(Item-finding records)
■ ■ ■ ■ ■

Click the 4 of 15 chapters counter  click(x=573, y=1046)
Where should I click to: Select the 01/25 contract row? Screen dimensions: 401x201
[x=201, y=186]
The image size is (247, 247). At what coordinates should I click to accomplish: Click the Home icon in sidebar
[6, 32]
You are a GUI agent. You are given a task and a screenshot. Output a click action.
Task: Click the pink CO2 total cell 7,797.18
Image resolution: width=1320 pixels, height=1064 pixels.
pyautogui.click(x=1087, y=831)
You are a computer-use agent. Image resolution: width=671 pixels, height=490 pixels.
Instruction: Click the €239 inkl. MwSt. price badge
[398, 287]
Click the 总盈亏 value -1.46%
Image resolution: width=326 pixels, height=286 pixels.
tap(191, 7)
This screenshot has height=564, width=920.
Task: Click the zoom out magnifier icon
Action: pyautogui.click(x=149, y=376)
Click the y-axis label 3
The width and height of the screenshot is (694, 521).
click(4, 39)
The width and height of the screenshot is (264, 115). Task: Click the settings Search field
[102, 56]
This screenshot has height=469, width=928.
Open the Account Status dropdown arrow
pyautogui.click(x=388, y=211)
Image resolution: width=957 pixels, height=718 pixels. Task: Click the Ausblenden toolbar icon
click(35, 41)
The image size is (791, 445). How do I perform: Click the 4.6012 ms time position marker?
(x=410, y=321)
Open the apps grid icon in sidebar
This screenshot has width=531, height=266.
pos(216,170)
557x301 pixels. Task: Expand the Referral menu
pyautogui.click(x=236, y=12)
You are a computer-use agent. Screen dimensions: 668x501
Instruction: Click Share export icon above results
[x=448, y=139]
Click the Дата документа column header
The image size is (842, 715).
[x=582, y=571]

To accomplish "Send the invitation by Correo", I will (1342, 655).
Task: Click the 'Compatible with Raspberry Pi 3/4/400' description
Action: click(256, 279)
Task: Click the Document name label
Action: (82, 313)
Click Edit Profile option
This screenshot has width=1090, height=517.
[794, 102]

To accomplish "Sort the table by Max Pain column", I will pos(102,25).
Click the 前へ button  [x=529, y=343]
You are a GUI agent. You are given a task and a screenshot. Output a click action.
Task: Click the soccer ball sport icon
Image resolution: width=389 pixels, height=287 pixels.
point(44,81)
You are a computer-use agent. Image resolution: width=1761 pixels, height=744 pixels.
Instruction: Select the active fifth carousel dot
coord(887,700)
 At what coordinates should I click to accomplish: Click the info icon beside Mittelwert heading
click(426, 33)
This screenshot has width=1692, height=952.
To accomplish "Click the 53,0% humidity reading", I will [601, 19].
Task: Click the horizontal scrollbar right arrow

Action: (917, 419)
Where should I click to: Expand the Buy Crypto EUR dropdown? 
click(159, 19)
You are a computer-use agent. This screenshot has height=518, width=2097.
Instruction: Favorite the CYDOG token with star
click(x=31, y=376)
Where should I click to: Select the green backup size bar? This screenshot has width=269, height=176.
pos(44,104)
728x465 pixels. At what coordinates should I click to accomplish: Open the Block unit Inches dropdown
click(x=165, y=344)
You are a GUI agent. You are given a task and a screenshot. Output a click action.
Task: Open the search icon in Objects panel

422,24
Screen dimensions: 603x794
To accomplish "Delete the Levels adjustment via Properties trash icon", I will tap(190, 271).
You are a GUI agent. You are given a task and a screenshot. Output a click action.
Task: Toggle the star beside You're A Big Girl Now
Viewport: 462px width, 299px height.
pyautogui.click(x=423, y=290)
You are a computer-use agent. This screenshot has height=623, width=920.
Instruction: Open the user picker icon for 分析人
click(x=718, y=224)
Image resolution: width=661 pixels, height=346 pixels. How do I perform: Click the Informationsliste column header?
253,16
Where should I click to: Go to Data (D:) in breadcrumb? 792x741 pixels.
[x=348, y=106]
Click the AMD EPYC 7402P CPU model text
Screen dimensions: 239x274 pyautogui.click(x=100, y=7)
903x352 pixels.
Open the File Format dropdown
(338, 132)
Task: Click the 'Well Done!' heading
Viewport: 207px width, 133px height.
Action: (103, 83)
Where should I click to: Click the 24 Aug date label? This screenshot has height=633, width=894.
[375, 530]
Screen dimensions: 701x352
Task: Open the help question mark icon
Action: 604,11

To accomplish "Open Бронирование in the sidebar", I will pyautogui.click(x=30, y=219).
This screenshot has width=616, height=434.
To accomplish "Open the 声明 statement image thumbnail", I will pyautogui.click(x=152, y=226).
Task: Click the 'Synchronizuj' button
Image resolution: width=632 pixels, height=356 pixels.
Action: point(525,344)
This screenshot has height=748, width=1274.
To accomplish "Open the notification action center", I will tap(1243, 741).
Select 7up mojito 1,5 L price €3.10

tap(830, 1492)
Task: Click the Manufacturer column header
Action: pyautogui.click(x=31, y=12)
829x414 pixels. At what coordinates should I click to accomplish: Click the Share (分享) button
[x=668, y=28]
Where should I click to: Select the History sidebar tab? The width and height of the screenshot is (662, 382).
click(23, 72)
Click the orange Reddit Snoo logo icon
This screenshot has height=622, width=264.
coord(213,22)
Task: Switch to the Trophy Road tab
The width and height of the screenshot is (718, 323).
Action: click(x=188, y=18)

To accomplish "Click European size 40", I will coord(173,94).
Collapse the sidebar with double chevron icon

■ ■ ■ ■ ■

[EXERCISE BRIEF]:
Rename "Image resolution" to "Screen resolution" wherever it occurs in the rows above, and reproduce every row with no other change.

[OUTPUT OF THE EXERCISE]:
Click the 4 of 15 chapters counter  click(x=573, y=1046)
Where should I click to: Select the 01/25 contract row? Screen dimensions: 401x201
[x=201, y=186]
The image size is (247, 247). At what coordinates should I click to accomplish: Click the Home icon in sidebar
[6, 32]
You are a GUI agent. You are given a task and a screenshot. Output a click action.
Task: Click the pink CO2 total cell 7,797.18
Screen resolution: width=1320 pixels, height=1064 pixels.
pyautogui.click(x=1087, y=831)
You are a computer-use agent. Screen resolution: width=671 pixels, height=490 pixels.
Instruction: Click the €239 inkl. MwSt. price badge
[398, 287]
Click the 总盈亏 value -1.46%
Screen resolution: width=326 pixels, height=286 pixels.
tap(191, 7)
This screenshot has height=564, width=920.
Task: Click the zoom out magnifier icon
Action: pyautogui.click(x=149, y=376)
Click the y-axis label 3
The width and height of the screenshot is (694, 521).
click(4, 39)
The width and height of the screenshot is (264, 115). Task: Click the settings Search field
[102, 56]
This screenshot has height=469, width=928.
Open the Account Status dropdown arrow
pyautogui.click(x=388, y=211)
Screen resolution: width=957 pixels, height=718 pixels. Task: Click the Ausblenden toolbar icon
click(35, 41)
The image size is (791, 445). How do I perform: Click the 4.6012 ms time position marker?
(x=410, y=321)
Open the apps grid icon in sidebar
This screenshot has width=531, height=266.
pos(216,170)
557x301 pixels. Task: Expand the Referral menu
pyautogui.click(x=236, y=12)
You are a computer-use agent. Screen dimensions: 668x501
Instruction: Click Share export icon above results
[x=448, y=139]
Click the Дата документа column header
The image size is (842, 715).
[x=582, y=571]

To accomplish "Send the invitation by Correo", I will (1342, 655).
Task: Click the 'Compatible with Raspberry Pi 3/4/400' description
Action: click(256, 279)
Task: Click the Document name label
Action: (82, 313)
Click Edit Profile option
This screenshot has width=1090, height=517.
[794, 102]

To accomplish "Sort the table by Max Pain column", I will pos(102,25).
Click the 前へ button  [x=529, y=343]
You are a GUI agent. You are given a task and a screenshot. Output a click action.
Task: Click the soccer ball sport icon
Screen resolution: width=389 pixels, height=287 pixels.
point(44,81)
You are a computer-use agent. Screen resolution: width=1761 pixels, height=744 pixels.
Instruction: Select the active fifth carousel dot
coord(887,700)
 At what coordinates should I click to accomplish: Click the info icon beside Mittelwert heading
click(426, 33)
This screenshot has width=1692, height=952.
To accomplish "Click the 53,0% humidity reading", I will [601, 19].
Task: Click the horizontal scrollbar right arrow

Action: (917, 419)
Where should I click to: Expand the Buy Crypto EUR dropdown? 
click(159, 19)
You are a computer-use agent. This screenshot has height=518, width=2097.
Instruction: Favorite the CYDOG token with star
click(x=31, y=376)
Where should I click to: Select the green backup size bar? This screenshot has width=269, height=176.
pos(44,104)
728x465 pixels. At what coordinates should I click to accomplish: Open the Block unit Inches dropdown
click(x=165, y=344)
You are a GUI agent. You are given a task and a screenshot. Output a click action.
Task: Open the search icon in Objects panel

422,24
Screen dimensions: 603x794
To accomplish "Delete the Levels adjustment via Properties trash icon", I will tap(190, 271).
You are a GUI agent. You are given a task and a screenshot. Output a click action.
Task: Toggle the star beside You're A Big Girl Now
Viewport: 462px width, 299px height.
pyautogui.click(x=423, y=290)
You are a computer-use agent. This screenshot has height=623, width=920.
Instruction: Open the user picker icon for 分析人
click(x=718, y=224)
Screen resolution: width=661 pixels, height=346 pixels. How do I perform: Click the Informationsliste column header?
253,16
Where should I click to: Go to Data (D:) in breadcrumb? 792x741 pixels.
[x=348, y=106]
Click the AMD EPYC 7402P CPU model text
Screen dimensions: 239x274 pyautogui.click(x=100, y=7)
903x352 pixels.
Open the File Format dropdown
(338, 132)
Task: Click the 'Well Done!' heading
Viewport: 207px width, 133px height.
Action: (103, 83)
Where should I click to: Click the 24 Aug date label? This screenshot has height=633, width=894.
[375, 530]
Screen dimensions: 701x352
Task: Open the help question mark icon
Action: 604,11

To accomplish "Open Бронирование in the sidebar", I will pyautogui.click(x=30, y=219).
This screenshot has width=616, height=434.
To accomplish "Open the 声明 statement image thumbnail", I will pyautogui.click(x=152, y=226).
Task: Click the 'Synchronizuj' button
Screen resolution: width=632 pixels, height=356 pixels.
Action: point(525,344)
This screenshot has height=748, width=1274.
To accomplish "Open the notification action center", I will tap(1243, 741).
Select 7up mojito 1,5 L price €3.10

tap(830, 1492)
Task: Click the Manufacturer column header
Action: pyautogui.click(x=31, y=12)
829x414 pixels. At what coordinates should I click to accomplish: Click the Share (分享) button
[x=668, y=28]
Where should I click to: Select the History sidebar tab? The width and height of the screenshot is (662, 382).
click(23, 72)
Click the orange Reddit Snoo logo icon
This screenshot has height=622, width=264.
coord(213,22)
Task: Switch to the Trophy Road tab
The width and height of the screenshot is (718, 323).
Action: click(x=188, y=18)

To accomplish "Click European size 40", I will coord(173,94).
Collapse the sidebar with double chevron icon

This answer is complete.